I guess Network Prefix Translation is one solution if you get a large IPv6 prefix from the VPN provider. You need a /64 for a LAN.
With fewer addresses you probably need to use NAT66 instead.
It's used when selecting source address according to RFC 3484. The target address should already be selected and it will be used when selecting the source address.
BTW ip addrlabel on the router will only affect locally generated traffic and not forwarded traffic.
the main issue with ipv6 as I see it is that a multi-homed network will cause clients to have addresses on several prefixes. when the client wants to talk to the internet it chooses an IP address to use as its source address for its packets. once it does this, the WAN connection must be the one from which the prefix comes, (barring any high end business class contract where the ISP allows traffic from various sources).
So basically the router has no choice... the only way the router can affect this is to do network prefix translation, or God forbid NAT66.
so the question is, what should VPR do with packets from the LAN?
IMHO any VPN that assigns less than a /60 is broken and you should go elsewhere (this is likely ALL of them). if they assign a /60 then at most you need NPT.
If I wanted a VPN type service I would rent a digital ocean droplet or the like and install wireguard to roll my own, for various reasons including security.
Technically it's not true, because to run a service you don't need a /32.
A /64 or even a /128 is enough to run a service.
It should be clarified that NAT6 aka NAT66 is enabled/disabled globally.
Currently NAT6 is broken on the level of fw3 service.
While IPv6 masquerading, which relies on NAT6, may be enabled per firewall zone.
For WireGuard I can see only the peer's own IP address/netmask.
I used these utilities for testing:
ifconfig
ip address show
ip route show table all
It doesn't matter whether I enable route_allowed_ips or not.
Are you sure it is possible get anything else?
Please, provide an example configuration so we can find common ground.
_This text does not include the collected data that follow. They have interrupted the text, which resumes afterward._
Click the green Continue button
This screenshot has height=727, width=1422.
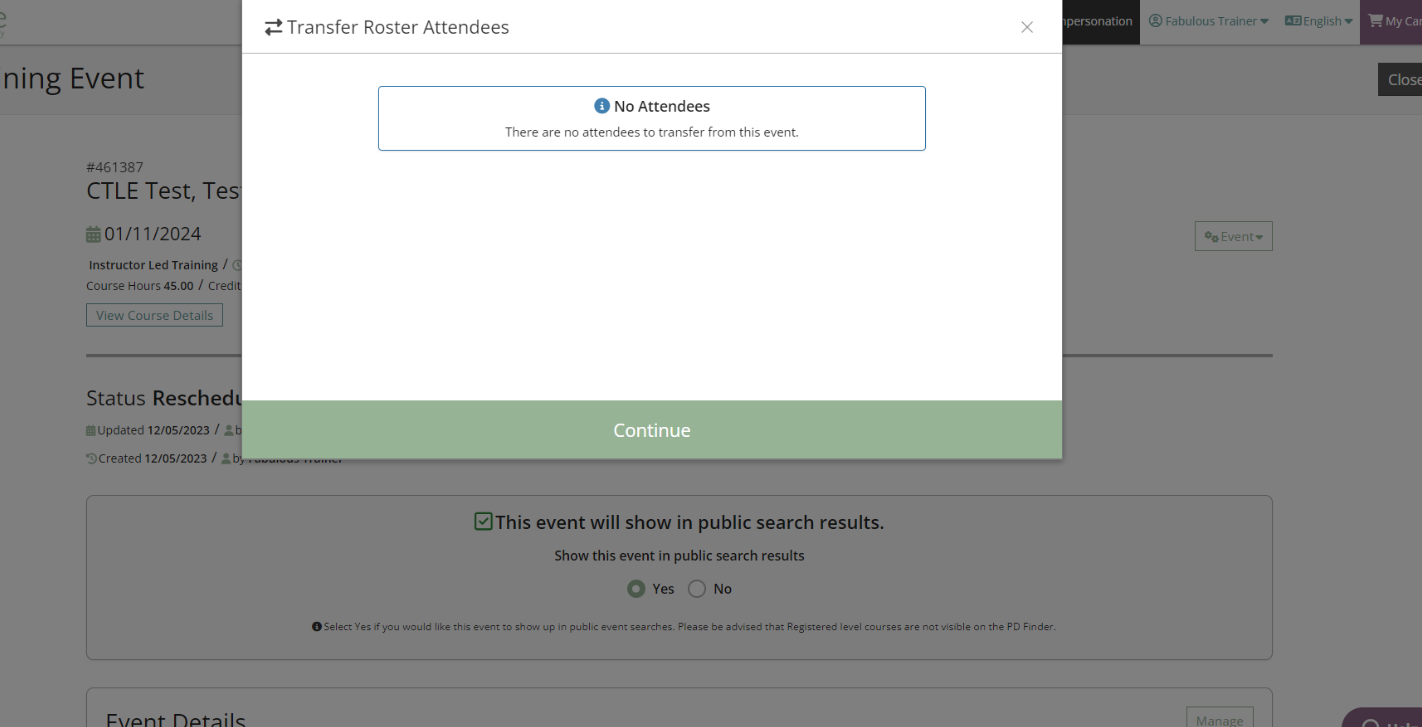(x=652, y=430)
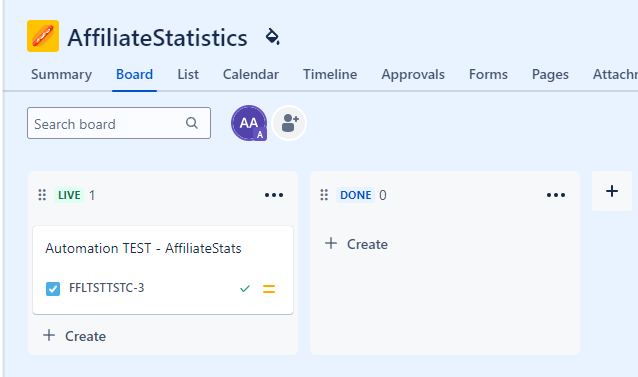The image size is (638, 377).
Task: Create an issue in the DONE column
Action: pos(356,244)
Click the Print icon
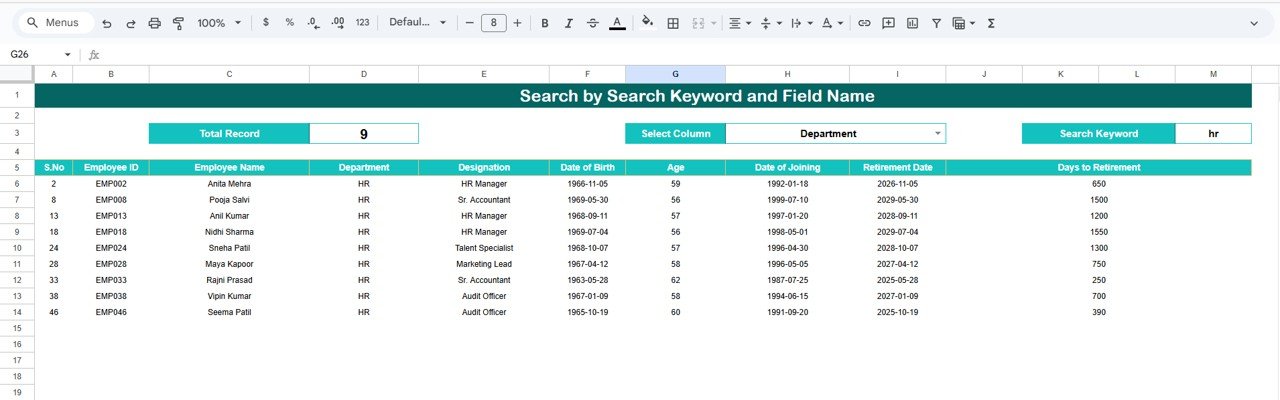This screenshot has width=1280, height=400. (x=154, y=23)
Perhaps my system is a bit too old:
# uname -a
Linux vgrouter 4.14.63 #0 Thu Aug 16 07:51:15 2018 mips GNU/Linux
# opkg list-installed wireguard
wireguard - 0.0.20190601-1
This is what bugs me. That's why I suppose that NPTv6 - and not NAT6 - is the solution for multi-homing. It lets clients handle only 1 IP address while also lets router do load balancing with any rule we'd like.
I don't see why this would be bad. Having clients with 2 or more GUA + ULA and handling routing with no way of customizing it is anything from good.